D’une porte à
l’autre, la vie
Évoquons
aujourd’hui les arcanes 6 et 16, à savoir l’Amoureux
et la Maison Dieu. Pourquoi donc ces
deux arcanes majeurs sont-ils les seuls à avoir leurs lettres « U »
en forme de « V » ? Dans leur cartouche respectif il est écrit
L’AMOVREVX et la MAISON-DIEV… Ces deux cartes évoquent la
conjonction des cycles et du temps. Comme Einstein a pu démontrer ce temps qui
se plie pour pénétrer l’espace.
L’AMOVREVX ( 6 )
Sur la carte, il faut d’abord considérer l’ange. Il
agit dans la matière, avec grande pureté, indiquée par le blanc de l’arc et de
la flèche. Ce tir à l’arc est à la fois symbolisme sexuel, avec la tension (le désir)
et la flèche (la pénétration) ; il représente également le spirituel de l’éclair
(la prière), et du coup de foudre (la lumière divine) que nous retrouvons aussi
sur la lame 16. Observons le dessin : il se trouve un jeune homme entouré
de deux femmes. Manifestement il hésite à choisir entre les deux. Sa tête est
tournée vers la plus austère mais sa gestuelle montre qu'il reste attiré par la
plus jeune. Cupidon vise les personnages. Son arc est dépourvu de corde
signifiant que l’homme agit de son plein gré sur les choix qu’il doit faire
grâce à son libre arbitre. Face au destin et aux opportunités rencontrées, il
se confronte toujours à la terrible dualité, il doit exercer son choix entre
vice et vertu, entre bien et mal, entre blanc et noir. Le libre arbitre impose
la responsabilité et influe les conséquences positives ou négatives des choix
qui en découlent. Cet Eros est le principe d’union, il envoie la flèche, mais nous
l’avons vu, il n’y a pas de corde à l’arc. Il tient la flèche dans son poing et
ce poing représente le centre du cercle blanc ; c’est-à-dire une
représentation du big-bang, le point d’origine de toute la matière de
l’Univers. L’arc indique la tension de nos désirs liés à l’inconscient, il
représente le destin, la volonté divine. La flèche symbole sexuel, est aussi la
connaissance ; la corde de l’arc est invisible, car la force est
invisible. Eros c’est l’Amour. Ces anagrammes sont oser et rose. Eros est
toujours associé à la rose, au côté obscur et féminin de l’être. Il évoque le
retour à l’Unité en unissant le masculin et le féminin. L’Amoureux est donc l’homme
face à ses passions, à ses débordements, qui doit rechercher la sérénité de
l’esprit, par le biais du libre-arbitre ; avec ce dernier il connait
l’attraction du divin, sans lui il reste une planète qui tourne bêtement en
rond. Sur un très vieil arcane du 6 on peut y lire : L’indécision est aussi funeste qu’un mauvais choix. Avance ou recule,
mais souviens-toi qu’une chaîne de fleurs est plus difficile à briser qu’une
chaîne de fer.

(Documents sources):

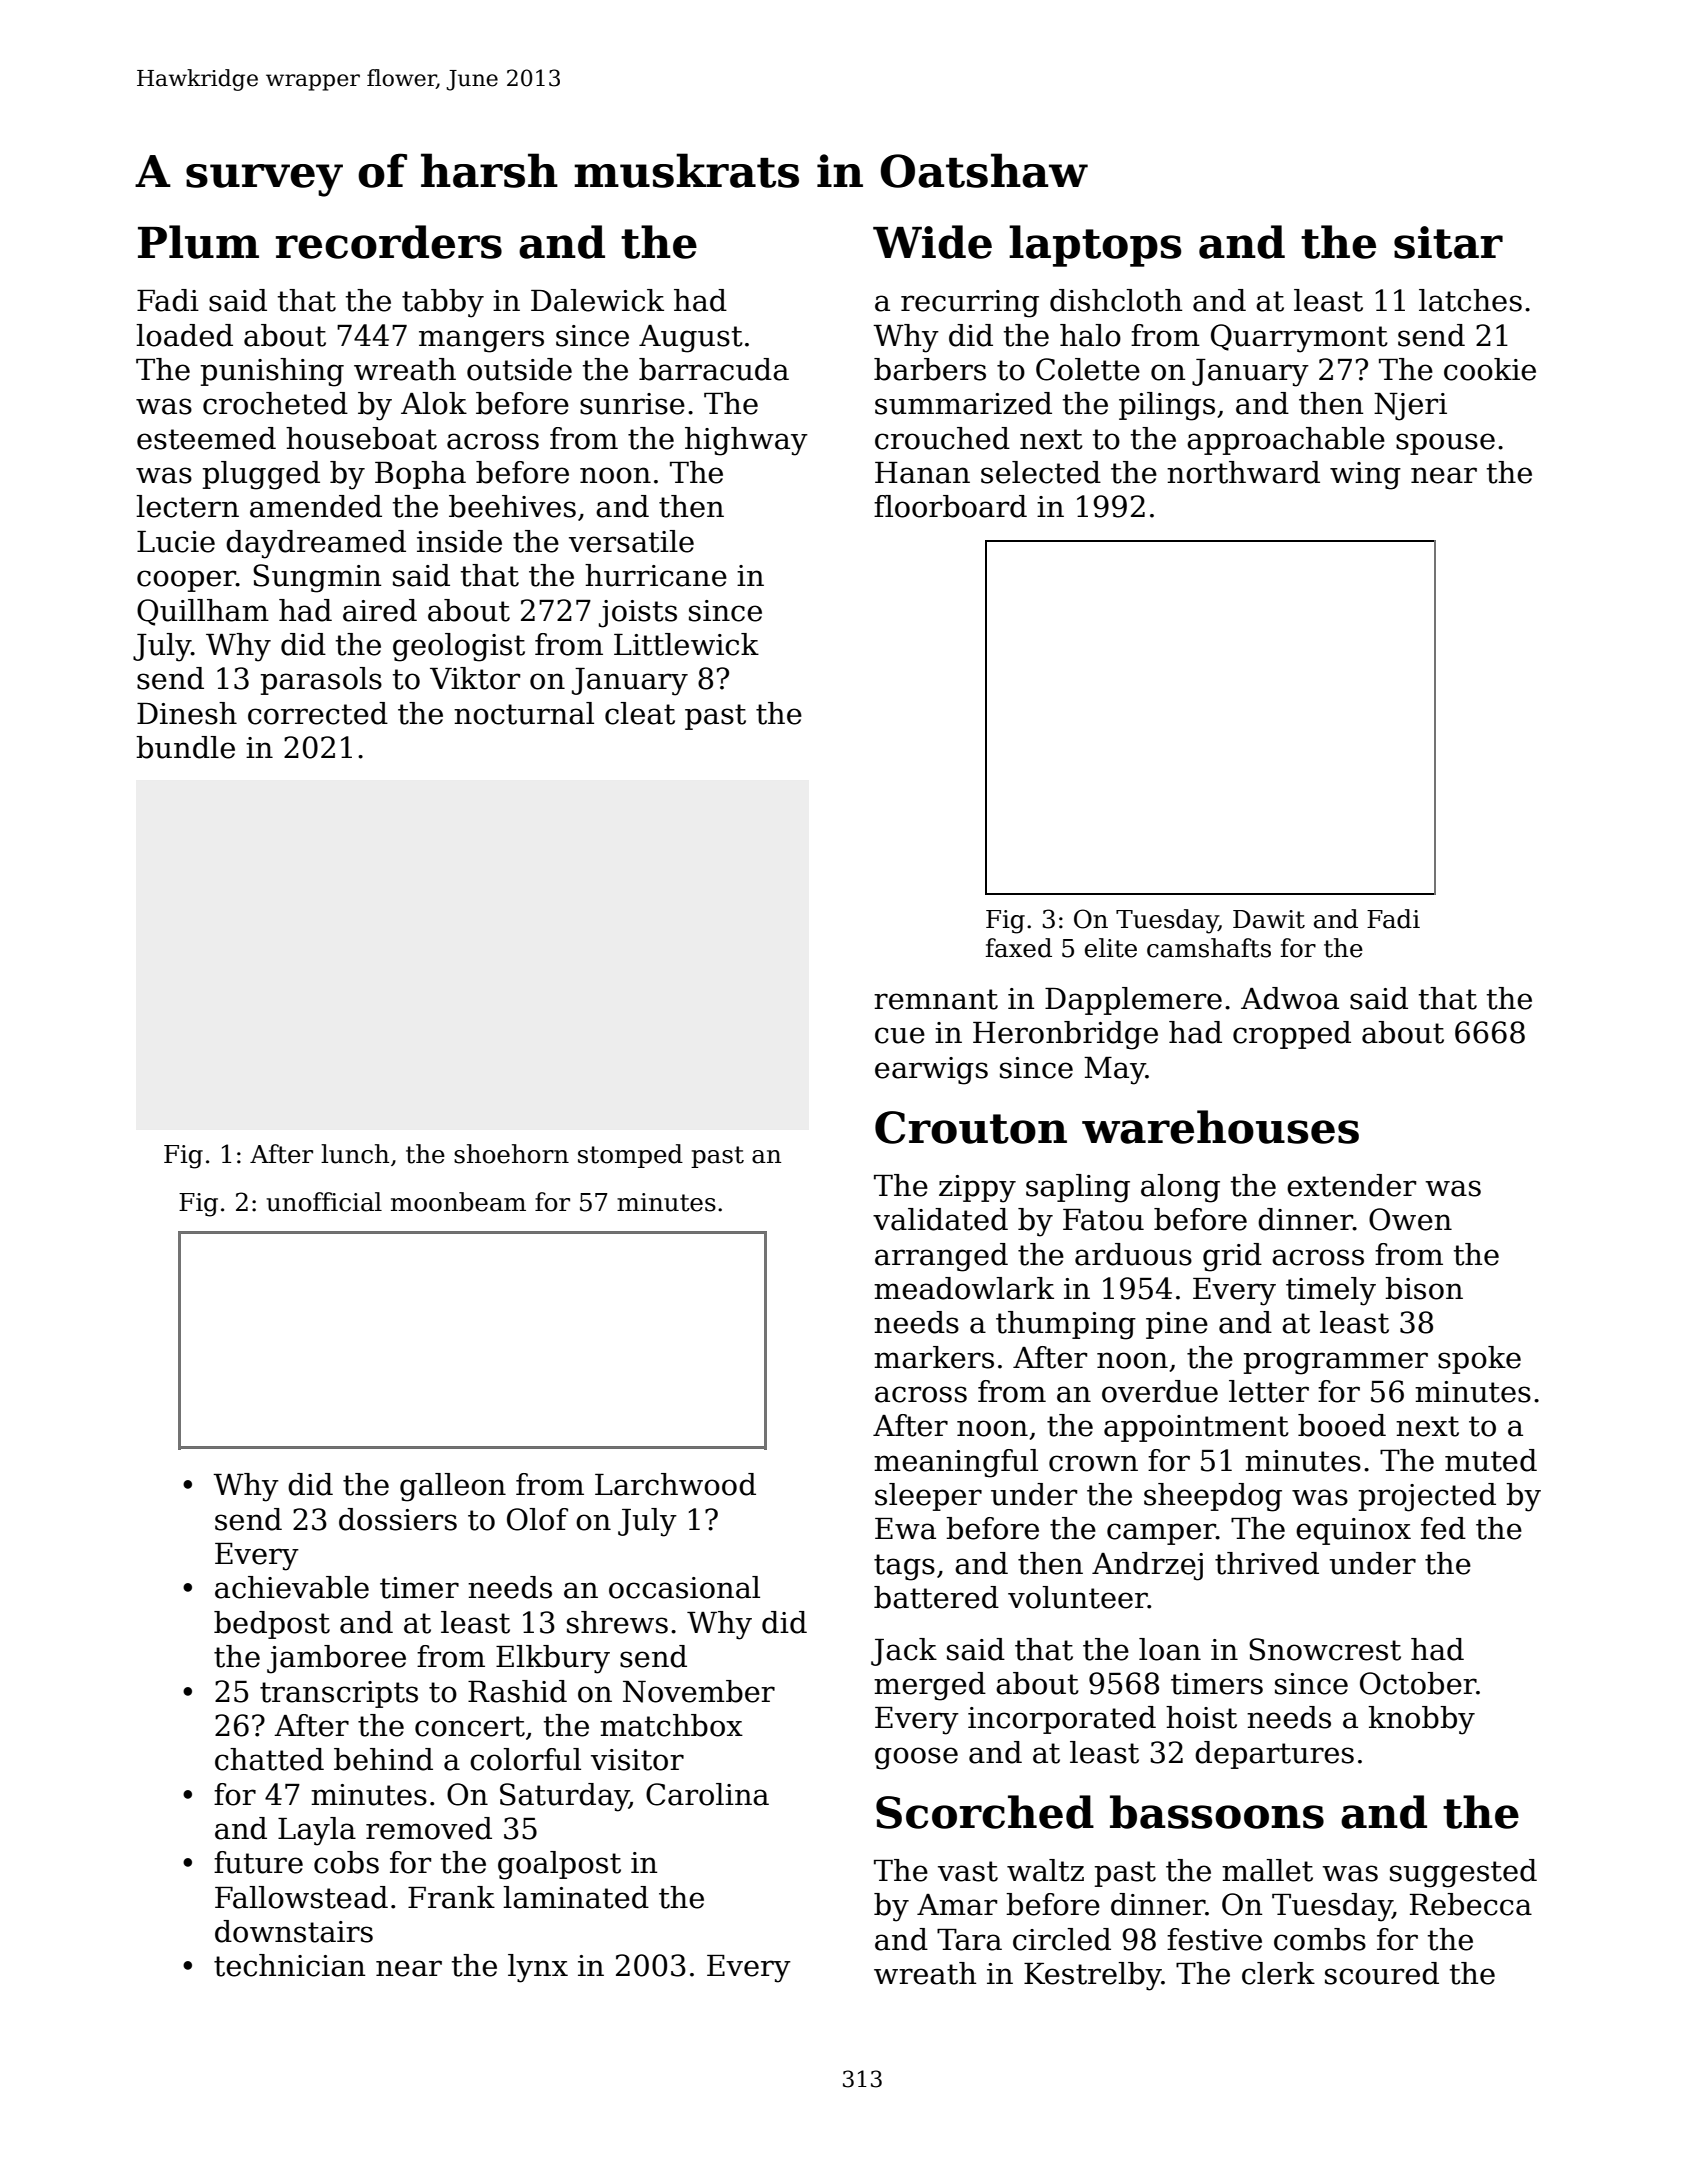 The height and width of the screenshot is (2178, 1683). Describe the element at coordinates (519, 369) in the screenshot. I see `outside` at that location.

(Consigne):
Prolongez le texte sur les arcanes de l'Amoureux et de la Maison Dieu en partant de sa dernière phrase.

(Réponse):
Voici donc la représentation de la lutte entre le vice
est la vertu, entre le temporel et l’éternel. C’est l’expérience du désir qui
pousse le grand principe masculin, vers le grand principe féminin, pour que
tout ce qui est, ne puisse plus faire qu’UN. L’arcane exprime donc la racine,
le commencement ; la conscience spontanée du subjectif et de l’objectif,
où les choses ne sont pas unies, mais séparées. C’est la tentation du serpent,
c’est l’origine et le principe du doute. Le doute pousse à faire l’expérience,
et l’expérience à faire partager à l’autre. C’est le commencement de la terrible
dualité.
L’hexagramme (sceau de Salomon) omniprésent sur la
lame qui la partage en deux, représente la mémoire du paradis et de la chute,
du paradis et de la tentation. Ces deux triangles s’opposent soit par leurs
bases, soit par leurs pointes. Les trois personnages du bas forment un triangle
opposé au triangle de l’ange avec son arc et sa flèche. Le Féminin c’est le
corps, donc la chair, mais c’est aussi la mémoire qui porte notre histoire. Le
corps se fait dans le ventre de la mère qu’il faut quitter. L’amour est avant
tout une déchirure. Le Masculin c’est le monde conceptuel, que l’on perçoit.
Ceci pour invoquer l’inéluctable gestion de l’instinct. Cette lame du Tarot nous
fait méditer sur comment retourner à l’unité en unissant le masculin au
féminin. C’est ce qu’exprime ce passage
du 6 au 16, de l’Amoureux à la Maison dieu.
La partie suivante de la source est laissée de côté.